Değerli okurlar, Afyon' da 2. Günümüz Öğretmen Evindeki kahvaltıdan sonra başlıyor. Kara hisar Kalesi zaferinden sonra hala bitkiniz ama yine de yapacak işlerimiz bizi bekliyor. Hanım çarşıya doğru yürürken ben de Belediyeye yürüyorum. Belediye' de önce Başkan Yardımcısını soruyorum. "Hangisi?" diye soruyorlar. "Hangisi varsa!" Diyorum. Beni bir odaya yönlendiriyorlar. Başkan Yardımcısı beni ayakta karşılıyor ve hoş-beşten sonra tanışma faslı başlıyor. Muğla'dan geldiğimizi, Köyceğiz Gazetesi ve Muğla Devrim Gazetesi'nde kültürel konularda köşe yazıları yazdığımı söylüyorum. Bu ara "KÖYCEĞİZ KİTABI" mızı imzalıyorum. Aslında Edebiyat Öğretmeni olduğumu, emekli olduktan sonra da Gazetecilik yaptığımı söylüyorum. Başkan Yard. "Ben de edebiyat öğretmeniyim!" Diyor. Hangi okulu bitirdiğimi soruyor. "Ank. Üniv. DTCF/Yeni Türk Edebiyatı" deyince; " Aaaa!!! ben de DTCF' liyim!" Diyor.
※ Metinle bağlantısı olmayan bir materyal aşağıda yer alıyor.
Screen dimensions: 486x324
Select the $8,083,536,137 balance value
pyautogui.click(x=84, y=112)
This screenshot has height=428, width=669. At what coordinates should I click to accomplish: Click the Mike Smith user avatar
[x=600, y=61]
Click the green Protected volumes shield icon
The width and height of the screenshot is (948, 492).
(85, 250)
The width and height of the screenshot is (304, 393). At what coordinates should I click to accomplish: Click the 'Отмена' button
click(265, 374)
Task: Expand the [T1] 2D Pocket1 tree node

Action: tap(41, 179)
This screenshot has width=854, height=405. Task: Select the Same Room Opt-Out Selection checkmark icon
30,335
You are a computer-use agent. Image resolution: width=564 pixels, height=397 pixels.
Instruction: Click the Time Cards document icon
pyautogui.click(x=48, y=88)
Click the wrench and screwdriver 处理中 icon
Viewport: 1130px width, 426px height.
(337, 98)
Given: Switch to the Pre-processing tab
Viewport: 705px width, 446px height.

Hemen konuya giriyorum ve " Başkanım, bir araç ve bir rehber verirseniz Afyon'un önemli noktalarını gezip köşemizde yazmak istiyorum!" Diyorum. Başkanımız düşünmeden "Tamam!" Diyor ve hemen Zabıtayı arayarak gerekli hazırlığın yapılmasını söylüyor. Biraz sonra da aracın hazır olduğu söyleniyor ve Başkana teşekkür ederek ayrılıyorum. Bizi gezdirecek kaptan beni Belediyenin önünden alıyor ve doğruca Öğretmen Evine götürüyor, oradan Hanımı da alarak doğruca Mevlevihane'ye yöneliyoruz. Oradan da bize rehberlik yapacak olan Hasan Bey'i alarak doğruca KOCATEPE' ye yöneliyoruz. Ben de Kocatepe' yi Afyon'un ortalarında küçük bir kayalığın üzeri. Falan sanıyordum. Meğer merkeze 25 km. kadar mesafede 1874 rakımlı çağdaş tarihimizin başladığı "KOCA" bir tepe imiş. Çok güzel yapılmış, sağı-solu, ilerisi-gerisi yeşilliklerle, açıklayıcı yazıları içeren panolarla donatılmış bir tepe.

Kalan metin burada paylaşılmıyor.